PHOTO: NI YOU-CHUN, LIBERTY TIMES
Hong Kong star Chow Yun-fat (周潤發), who plays protagonist Li Mu-bai in Crouching Tiger, was probably the first one to expose Lee's authorial intervention in the movie. "As you know, Li Mu-bai is Ang Lee," Chow said at the film's HK premiere.
In Lee's previous films, especially in his "Father knows Best" family dramas, the leading male role is typically a well-intentioned, yet bumbling and fundamentally clueless figure. In Crouching Tiger, however, Lee seems to have sloughed off the awkward charm of his previous characters and jumped into the skin of a sword-wielding, love-tormented martial arts hero juggling the affections of two heroines.
Lee admits that the film was probably the first time he dealt with desire and anxiety.
"In Taoism, dragon and tiger symbolize emotions and desires, respectively. One must tame the dragon and the tiger to vanquish desire, so that one can achieve the Tao," Lee has said in describing the film.
Li Mu-bai faces just such a dilemma in the film. On one hand he represses feelings for Yu Siu-lien (Michelle Yeoh, 楊紫瓊), while on the other he lectures the wild and petulant Jen (Zhang Ziyi, 章子怡). At the same time though, he feels the tug of desire for both.
The women in Crouching Tiger emerge with the strongest characters: the tough, calm, rational Yu Siu-lien and the daring, willful and brilliant Jen. The two roles, according to Lee, were inspired by his wife. "My wife's personality is more like Siu-lien. But she also has a bold and rebellious side, as in Jen's character," said Lee.
Lee is quick to hand credit to his wife, Lin Hui-chia (
"She is very independent, and decisive, whereas I am more irresolute. In our house, she sets the rules and I follow," Lee has been quoted as saying.
During a Q&A session at Crouching Tiger's US release, Lee again let down his guard: "I'm more interested in tough women. Maybe because I'm not very macho, so fragile women don't usually intrigue me."
Crouching Tiger was also a chance for Lee to give expression to his fantasies about ancient China and martial arts and dabble in the stock techniques of the kung fu genre. He mixes stunning long and close shots in the first fight scene, as Yu Siu-lien and Jen run up and down walls and jump from roof to roof. He transforms a bamboo grove into a poetic battlefield in which the actors fight on the top end of bamboo stalks. And through clever use of wires, he makes the actors defy gravity.
"Learning to shoot a martial arts film was a lot of fun," Lee said in an interview in Taipei at the Golden Horse Awards. "Before, I have been like a good student when making films, being careful at every step.
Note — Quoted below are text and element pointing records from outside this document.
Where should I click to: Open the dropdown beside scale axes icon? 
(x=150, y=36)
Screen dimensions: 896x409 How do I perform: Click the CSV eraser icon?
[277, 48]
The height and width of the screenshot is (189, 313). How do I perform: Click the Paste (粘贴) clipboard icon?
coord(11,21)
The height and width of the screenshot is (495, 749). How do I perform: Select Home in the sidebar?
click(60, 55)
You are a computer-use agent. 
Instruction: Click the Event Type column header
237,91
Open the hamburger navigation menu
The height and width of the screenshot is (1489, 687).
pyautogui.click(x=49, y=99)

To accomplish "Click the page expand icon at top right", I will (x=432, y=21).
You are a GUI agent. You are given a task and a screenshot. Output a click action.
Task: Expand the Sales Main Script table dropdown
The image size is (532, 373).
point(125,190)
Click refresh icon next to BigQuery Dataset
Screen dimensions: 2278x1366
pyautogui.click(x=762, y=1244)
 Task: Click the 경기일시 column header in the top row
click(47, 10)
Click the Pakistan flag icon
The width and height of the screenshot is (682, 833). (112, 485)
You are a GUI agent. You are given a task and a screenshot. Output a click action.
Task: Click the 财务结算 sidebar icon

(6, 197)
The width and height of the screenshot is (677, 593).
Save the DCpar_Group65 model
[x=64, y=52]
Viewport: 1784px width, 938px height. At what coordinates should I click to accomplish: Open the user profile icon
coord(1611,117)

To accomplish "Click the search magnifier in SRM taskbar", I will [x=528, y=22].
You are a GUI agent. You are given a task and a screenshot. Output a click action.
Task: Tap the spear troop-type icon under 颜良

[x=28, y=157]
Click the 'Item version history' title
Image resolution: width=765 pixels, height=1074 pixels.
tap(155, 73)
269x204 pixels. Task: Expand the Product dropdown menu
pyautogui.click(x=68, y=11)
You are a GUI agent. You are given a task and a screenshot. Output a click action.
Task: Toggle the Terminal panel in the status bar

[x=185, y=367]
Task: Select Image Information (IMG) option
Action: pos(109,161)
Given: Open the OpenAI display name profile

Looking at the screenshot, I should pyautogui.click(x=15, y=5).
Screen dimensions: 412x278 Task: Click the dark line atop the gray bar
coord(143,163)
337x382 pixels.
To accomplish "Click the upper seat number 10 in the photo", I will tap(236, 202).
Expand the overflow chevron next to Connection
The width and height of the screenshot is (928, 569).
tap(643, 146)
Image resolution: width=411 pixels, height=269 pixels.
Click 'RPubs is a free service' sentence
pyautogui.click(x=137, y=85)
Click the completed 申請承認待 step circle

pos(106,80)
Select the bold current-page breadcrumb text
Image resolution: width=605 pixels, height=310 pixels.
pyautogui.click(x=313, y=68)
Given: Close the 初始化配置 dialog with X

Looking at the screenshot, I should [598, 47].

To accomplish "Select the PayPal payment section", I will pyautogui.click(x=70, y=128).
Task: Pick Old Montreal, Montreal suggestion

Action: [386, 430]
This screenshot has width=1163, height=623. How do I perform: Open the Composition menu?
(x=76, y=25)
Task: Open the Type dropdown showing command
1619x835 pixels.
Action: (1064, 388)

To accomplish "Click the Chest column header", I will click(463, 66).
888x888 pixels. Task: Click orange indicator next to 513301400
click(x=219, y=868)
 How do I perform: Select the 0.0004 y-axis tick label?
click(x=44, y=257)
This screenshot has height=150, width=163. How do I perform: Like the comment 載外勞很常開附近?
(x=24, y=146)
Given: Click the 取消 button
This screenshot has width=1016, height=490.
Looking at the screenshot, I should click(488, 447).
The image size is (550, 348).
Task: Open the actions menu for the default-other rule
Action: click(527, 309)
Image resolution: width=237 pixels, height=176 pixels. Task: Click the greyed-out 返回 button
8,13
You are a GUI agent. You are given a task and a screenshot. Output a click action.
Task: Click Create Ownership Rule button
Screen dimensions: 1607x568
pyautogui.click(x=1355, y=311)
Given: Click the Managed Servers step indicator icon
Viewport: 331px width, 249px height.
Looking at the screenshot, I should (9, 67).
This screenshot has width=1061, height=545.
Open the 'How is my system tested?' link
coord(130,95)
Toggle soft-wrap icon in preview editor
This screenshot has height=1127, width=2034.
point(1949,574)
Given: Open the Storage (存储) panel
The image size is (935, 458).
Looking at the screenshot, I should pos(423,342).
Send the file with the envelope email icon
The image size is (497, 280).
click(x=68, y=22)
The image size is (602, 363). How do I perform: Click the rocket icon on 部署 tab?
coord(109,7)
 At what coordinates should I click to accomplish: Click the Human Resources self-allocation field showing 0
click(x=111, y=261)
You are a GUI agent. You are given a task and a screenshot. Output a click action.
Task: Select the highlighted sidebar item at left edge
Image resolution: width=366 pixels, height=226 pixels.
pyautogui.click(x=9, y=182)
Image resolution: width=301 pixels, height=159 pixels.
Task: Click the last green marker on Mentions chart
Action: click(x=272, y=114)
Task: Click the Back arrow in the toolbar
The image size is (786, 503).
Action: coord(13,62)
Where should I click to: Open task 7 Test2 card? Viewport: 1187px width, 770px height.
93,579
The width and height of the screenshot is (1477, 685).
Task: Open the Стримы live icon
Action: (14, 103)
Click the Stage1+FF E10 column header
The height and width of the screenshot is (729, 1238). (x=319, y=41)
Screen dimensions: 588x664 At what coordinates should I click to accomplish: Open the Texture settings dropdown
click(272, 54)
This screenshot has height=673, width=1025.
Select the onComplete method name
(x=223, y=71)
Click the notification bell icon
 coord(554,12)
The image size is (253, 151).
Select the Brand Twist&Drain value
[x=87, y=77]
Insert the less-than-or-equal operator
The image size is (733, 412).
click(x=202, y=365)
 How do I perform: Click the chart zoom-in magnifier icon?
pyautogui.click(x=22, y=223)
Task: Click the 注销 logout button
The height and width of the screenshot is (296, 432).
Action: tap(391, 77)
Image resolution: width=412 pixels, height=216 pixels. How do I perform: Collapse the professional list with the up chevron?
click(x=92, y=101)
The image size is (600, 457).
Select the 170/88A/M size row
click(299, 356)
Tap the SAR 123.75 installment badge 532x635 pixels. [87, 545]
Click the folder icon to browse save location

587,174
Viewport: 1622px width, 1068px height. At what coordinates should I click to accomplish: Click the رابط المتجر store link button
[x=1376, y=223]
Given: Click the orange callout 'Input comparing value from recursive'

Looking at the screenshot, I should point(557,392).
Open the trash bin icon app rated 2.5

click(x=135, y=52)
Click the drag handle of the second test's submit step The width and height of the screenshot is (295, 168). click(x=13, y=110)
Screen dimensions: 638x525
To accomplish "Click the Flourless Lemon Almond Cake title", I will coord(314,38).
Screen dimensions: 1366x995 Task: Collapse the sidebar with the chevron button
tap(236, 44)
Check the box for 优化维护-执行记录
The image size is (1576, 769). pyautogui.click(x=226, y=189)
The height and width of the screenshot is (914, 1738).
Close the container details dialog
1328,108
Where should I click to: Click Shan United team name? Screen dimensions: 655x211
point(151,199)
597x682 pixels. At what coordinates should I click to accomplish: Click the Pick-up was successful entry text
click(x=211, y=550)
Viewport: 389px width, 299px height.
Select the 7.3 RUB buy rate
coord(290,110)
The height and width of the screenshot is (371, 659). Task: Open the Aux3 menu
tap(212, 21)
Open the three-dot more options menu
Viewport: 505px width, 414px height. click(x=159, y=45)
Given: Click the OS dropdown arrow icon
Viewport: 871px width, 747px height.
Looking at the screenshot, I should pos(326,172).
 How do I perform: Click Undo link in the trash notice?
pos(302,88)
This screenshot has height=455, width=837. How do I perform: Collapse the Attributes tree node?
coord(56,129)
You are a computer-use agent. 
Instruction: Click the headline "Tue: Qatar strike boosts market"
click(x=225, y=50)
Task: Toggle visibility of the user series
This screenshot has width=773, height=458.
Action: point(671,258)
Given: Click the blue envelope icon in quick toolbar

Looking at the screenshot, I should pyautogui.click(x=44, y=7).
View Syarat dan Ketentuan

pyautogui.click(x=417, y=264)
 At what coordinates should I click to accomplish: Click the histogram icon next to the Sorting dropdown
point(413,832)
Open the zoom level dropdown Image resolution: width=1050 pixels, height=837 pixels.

Now after the experience of Crouching Tiger, I would like to take bigger strides in the future," he said.
Indeed, five weeks ago Lee just finished a US$2 million five-minute BMW commercial which involves a high-speed car chase. Lee is clearly in the film industry's big league now. No wonder his wife likes to tease him by saying, "whatever he couldn't achieve in his childhood, he can now try to achieve with his films."